- **Work request**
Pictures aside, reproduce exactly and only the lines from the one containing "Image resolution: width=541" through the end of the records.

[Stored data entries]
◆ ◆ ◆ ◆ ◆
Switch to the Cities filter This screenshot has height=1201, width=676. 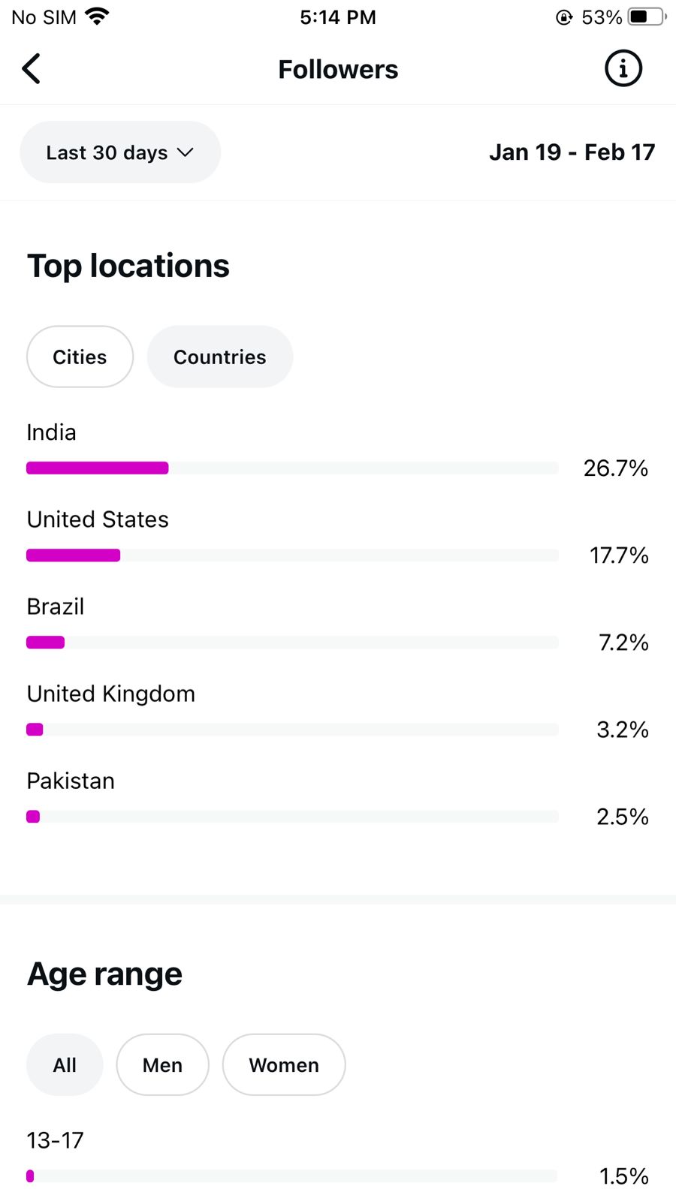pos(80,357)
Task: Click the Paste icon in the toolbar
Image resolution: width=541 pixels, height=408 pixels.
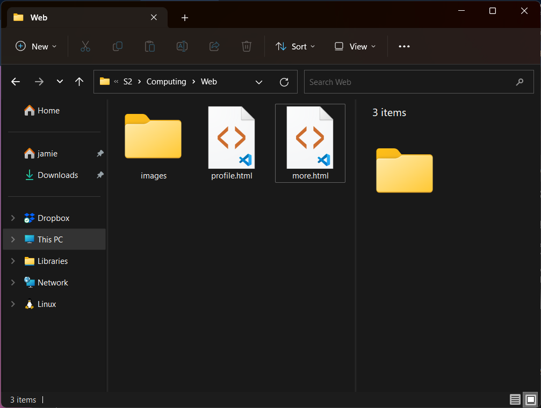Action: pos(150,46)
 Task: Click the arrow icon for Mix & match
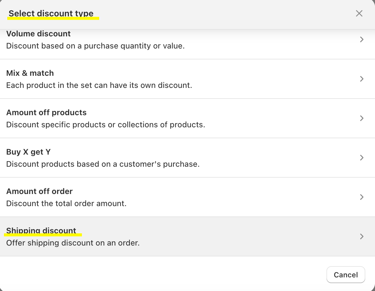click(x=362, y=79)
◆ ◆ ◆ ◆ ◆
- **Written response**
Image resolution: width=541 pixels, height=408 pixels.
Action: pos(150,46)
 Task: Click the arrow icon for Mix & match
click(x=362, y=79)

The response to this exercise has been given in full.